Hey there Owain...like Tony said, blue skys all round! Stephan and I have been in the mountains twice now, the only hassle being freezing levels above 4,000 m just about the whole week so far (very soft snow)....but very calm and sunny conditions across the southern alps the last week, perfect stuff. Did a couple of climbs out at Arthur's Pass and then moved on to ice-climbing at Fox for a couple of days. Today we just got back from Aspiring Hut, having climbed Mt Tysell and the ridges around there the day before - too warm for my liking, but great stuff. We went up the Cascade Saddle route from Aspiring Hut to join the ridge from The Pylon to access the climbs, and I can see now how the route up to the cascade would be a hassle in wet/icy conditions...very thin stuff specially if with a heavy pack as many trampers would be I suppose if they did the whole crossing to the Dart-Rees.
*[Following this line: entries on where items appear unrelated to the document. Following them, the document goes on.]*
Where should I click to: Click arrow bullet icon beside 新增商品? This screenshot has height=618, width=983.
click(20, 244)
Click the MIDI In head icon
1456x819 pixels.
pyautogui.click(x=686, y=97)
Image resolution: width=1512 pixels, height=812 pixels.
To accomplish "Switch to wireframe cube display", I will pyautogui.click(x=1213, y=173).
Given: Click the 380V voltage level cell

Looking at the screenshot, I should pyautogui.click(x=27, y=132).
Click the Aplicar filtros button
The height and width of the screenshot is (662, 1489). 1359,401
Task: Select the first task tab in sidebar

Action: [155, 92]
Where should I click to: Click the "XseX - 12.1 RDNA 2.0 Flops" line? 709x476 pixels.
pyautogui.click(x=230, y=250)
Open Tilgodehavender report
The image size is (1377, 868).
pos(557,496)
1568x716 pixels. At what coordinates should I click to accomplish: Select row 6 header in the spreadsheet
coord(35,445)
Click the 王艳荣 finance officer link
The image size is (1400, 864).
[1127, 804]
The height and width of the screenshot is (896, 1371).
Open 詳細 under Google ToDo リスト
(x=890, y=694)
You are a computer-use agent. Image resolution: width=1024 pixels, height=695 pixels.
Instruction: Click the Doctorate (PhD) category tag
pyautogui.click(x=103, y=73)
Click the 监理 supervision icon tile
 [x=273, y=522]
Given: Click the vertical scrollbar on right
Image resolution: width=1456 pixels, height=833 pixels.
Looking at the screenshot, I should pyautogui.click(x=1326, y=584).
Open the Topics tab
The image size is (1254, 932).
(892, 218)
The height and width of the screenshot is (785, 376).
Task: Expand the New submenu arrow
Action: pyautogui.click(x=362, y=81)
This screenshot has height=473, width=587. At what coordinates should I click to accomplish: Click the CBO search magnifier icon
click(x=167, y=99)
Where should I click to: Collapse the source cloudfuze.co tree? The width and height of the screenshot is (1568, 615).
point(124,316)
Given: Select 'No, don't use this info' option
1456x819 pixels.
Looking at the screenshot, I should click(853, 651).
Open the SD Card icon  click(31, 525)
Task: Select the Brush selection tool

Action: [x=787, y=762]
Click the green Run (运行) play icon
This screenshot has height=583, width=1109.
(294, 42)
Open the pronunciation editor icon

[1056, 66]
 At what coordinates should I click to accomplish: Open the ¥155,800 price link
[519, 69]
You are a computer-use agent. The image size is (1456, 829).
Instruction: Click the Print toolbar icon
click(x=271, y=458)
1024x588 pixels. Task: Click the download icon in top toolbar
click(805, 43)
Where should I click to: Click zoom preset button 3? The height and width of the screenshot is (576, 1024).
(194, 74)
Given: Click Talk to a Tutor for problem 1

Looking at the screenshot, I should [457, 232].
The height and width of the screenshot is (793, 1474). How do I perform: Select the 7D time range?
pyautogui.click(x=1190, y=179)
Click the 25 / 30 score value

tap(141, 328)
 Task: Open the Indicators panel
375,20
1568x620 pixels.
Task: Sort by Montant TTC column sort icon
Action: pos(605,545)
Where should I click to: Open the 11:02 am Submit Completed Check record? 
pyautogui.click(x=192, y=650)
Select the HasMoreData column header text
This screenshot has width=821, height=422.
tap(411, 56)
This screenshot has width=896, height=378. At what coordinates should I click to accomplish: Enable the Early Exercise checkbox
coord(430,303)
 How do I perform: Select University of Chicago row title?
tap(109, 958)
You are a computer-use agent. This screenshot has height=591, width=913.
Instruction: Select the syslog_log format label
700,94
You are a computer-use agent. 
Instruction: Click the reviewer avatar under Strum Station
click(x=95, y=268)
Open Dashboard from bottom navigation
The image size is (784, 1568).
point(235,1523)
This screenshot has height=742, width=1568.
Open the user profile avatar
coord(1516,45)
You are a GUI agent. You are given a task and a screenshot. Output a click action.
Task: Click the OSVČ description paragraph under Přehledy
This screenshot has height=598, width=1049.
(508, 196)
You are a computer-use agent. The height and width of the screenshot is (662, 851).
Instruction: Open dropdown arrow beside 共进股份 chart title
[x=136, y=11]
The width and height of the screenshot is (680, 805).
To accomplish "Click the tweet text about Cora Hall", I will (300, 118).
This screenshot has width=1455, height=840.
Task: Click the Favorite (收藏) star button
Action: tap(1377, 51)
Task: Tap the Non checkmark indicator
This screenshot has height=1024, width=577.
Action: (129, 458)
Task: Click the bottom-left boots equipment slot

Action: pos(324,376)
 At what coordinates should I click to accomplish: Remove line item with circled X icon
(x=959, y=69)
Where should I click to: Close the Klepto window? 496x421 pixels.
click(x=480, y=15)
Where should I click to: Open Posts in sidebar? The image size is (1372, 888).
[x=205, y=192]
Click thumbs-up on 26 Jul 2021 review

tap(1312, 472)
We descended the same way, the way down being just as interesting with the exposure on your face....certainly do-able, we had no issues, but I agree with earlier posts about how many inexperienced may feel they can also 'just do it' without realising what the 'tramp' really entails.
By the way, from word of mouth and anectodal chats at the huts, many parties are now descending the NW ridge of Aspiring via the butress route - Ramp not really that good at the moment.
Off to Mt Cook village now, hoping the weather somehow holds for an extended trip to the mountains again.